_What you will do:_
Write out each record below, word for word.

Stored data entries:
--------------------------------
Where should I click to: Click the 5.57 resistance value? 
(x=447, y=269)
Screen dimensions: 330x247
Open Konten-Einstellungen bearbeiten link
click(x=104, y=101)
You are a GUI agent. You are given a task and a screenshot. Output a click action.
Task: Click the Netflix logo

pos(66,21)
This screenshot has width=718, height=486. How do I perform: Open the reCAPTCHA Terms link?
--------------------------------
_Answer:_
Where should I click to: Click the 5.57 resistance value? 
(x=447, y=269)
Screen dimensions: 330x247
Open Konten-Einstellungen bearbeiten link
click(x=104, y=101)
You are a GUI agent. You are given a task and a screenshot. Output a click action.
Task: Click the Netflix logo

pos(66,21)
This screenshot has width=718, height=486. How do I perform: Open the reCAPTCHA Terms link?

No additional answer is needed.